* _Source extract_
[Start of Attachment]

The levee break at the Lower Jones Tract near Stockton on June 3 was another costly reminder that more attention needs to be paid to repairing and upgrading California's flood control system. The latest figures on crop losses in the Lower Jones Tract are now estimated at approximately $15 million and, of course, alfalfa and forages are often planted on reclaimed land.
Given the recent levee break, it shouldn't come as a surprise that the 2,500-page California Performance Review released in August has some troubling information about the state's “aging flood-control infrastructure.”
The report issued by the Performance Review panel adds even more credibility to a recent effort to oppose an Assembly Bill (AB 1983). It appeared to be on its way to Senate approval this summer and, if it were signed into law by the governor, it would have mandated that the State Reclamation Board collaborate with state and federal agencies to include eco-system restoration in flood control plans.
But, a broad-based coalition of different groups banded together in opposition. The bill was brought to CAFA's attention by District 2 Board Member Tom Ellis of Grimes and the association weighed in on the subject along with more than 30 other groups.

[End of Attachment]

(Collected data)
[Start of Attachment]

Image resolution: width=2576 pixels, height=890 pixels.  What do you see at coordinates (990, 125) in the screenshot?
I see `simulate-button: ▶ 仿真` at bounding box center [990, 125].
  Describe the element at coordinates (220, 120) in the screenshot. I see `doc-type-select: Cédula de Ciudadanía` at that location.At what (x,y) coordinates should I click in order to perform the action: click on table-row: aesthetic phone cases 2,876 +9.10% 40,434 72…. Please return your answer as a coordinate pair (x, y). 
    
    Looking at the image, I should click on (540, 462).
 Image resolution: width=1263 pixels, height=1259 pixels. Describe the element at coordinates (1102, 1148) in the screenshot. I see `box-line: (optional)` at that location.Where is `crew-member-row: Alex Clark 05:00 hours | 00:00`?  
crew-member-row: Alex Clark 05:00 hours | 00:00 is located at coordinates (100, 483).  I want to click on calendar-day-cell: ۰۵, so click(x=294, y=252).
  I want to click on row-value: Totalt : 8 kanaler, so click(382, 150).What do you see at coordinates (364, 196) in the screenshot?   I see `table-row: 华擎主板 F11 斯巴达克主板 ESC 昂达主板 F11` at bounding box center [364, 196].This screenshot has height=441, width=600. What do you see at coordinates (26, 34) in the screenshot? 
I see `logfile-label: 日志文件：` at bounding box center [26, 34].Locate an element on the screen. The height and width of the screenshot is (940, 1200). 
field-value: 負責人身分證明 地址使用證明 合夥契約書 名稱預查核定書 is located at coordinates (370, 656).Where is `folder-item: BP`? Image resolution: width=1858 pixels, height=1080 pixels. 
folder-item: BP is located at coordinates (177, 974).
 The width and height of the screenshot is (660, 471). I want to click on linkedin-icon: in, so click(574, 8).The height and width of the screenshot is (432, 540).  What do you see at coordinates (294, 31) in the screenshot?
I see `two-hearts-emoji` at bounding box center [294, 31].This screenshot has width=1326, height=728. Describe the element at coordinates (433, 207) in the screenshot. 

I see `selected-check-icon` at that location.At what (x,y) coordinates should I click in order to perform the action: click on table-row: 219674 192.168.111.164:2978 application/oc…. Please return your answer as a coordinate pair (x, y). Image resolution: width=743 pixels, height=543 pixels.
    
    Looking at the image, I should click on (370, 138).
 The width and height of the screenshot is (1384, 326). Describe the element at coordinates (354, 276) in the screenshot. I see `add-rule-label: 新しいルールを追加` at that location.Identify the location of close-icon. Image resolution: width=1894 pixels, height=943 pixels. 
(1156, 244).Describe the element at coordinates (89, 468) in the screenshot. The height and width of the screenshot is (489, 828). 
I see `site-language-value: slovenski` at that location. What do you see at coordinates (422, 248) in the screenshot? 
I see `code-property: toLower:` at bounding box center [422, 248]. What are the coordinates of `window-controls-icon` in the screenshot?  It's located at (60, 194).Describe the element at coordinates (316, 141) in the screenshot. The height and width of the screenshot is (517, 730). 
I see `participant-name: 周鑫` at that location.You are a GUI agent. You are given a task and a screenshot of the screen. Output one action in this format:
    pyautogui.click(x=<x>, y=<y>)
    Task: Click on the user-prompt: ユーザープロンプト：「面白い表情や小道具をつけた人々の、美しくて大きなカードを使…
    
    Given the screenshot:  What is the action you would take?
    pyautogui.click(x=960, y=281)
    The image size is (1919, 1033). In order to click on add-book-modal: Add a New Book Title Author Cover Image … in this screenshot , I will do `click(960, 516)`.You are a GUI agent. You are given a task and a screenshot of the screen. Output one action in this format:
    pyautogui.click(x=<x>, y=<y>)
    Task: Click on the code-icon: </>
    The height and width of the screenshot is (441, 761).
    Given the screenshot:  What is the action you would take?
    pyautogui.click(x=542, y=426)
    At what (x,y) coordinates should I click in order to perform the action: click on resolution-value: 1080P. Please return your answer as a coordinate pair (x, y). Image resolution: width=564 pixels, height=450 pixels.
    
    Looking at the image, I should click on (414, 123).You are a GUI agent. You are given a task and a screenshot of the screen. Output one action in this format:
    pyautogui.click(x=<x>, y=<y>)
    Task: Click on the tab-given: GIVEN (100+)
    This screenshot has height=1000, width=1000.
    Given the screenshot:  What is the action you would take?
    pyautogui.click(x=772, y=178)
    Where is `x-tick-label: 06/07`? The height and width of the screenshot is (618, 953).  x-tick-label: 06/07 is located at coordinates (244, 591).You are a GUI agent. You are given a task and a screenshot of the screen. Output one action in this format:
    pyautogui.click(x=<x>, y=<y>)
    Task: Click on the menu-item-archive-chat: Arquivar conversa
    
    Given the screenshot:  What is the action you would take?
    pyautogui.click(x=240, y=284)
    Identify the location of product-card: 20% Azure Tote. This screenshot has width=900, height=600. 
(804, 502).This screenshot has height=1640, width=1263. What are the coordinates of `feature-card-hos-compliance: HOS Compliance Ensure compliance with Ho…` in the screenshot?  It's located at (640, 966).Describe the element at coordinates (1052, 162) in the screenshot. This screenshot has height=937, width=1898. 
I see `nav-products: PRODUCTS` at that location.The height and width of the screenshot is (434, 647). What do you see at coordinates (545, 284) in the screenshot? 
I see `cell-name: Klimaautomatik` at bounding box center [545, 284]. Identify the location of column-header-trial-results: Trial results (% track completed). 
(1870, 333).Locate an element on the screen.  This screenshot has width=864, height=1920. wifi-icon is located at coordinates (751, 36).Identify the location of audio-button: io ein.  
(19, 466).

[End of Attachment]

* _Aim of the exercise_
Reproduce the full passage about the Lower Jones Tract levee break and California's flood control system, word for word.

* _Response to the task_
The levee break at the Lower Jones Tract near Stockton on June 3 was another costly reminder that more attention needs to be paid to repairing and upgrading California's flood control system. The latest figures on crop losses in the Lower Jones Tract are now estimated at approximately $15 million and, of course, alfalfa and forages are often planted on reclaimed land.
Given the recent levee break, it shouldn't come as a surprise that the 2,500-page California Performance Review released in August has some troubling information about the state's “aging flood-control infrastructure.”
The report issued by the Performance Review panel adds even more credibility to a recent effort to oppose an Assembly Bill (AB 1983). It appeared to be on its way to Senate approval this summer and, if it were signed into law by the governor, it would have mandated that the State Reclamation Board collaborate with state and federal agencies to include eco-system restoration in flood control plans.
But, a broad-based coalition of different groups banded together in opposition. The bill was brought to CAFA's attention by District 2 Board Member Tom Ellis of Grimes and the association weighed in on the subject along with more than 30 other groups.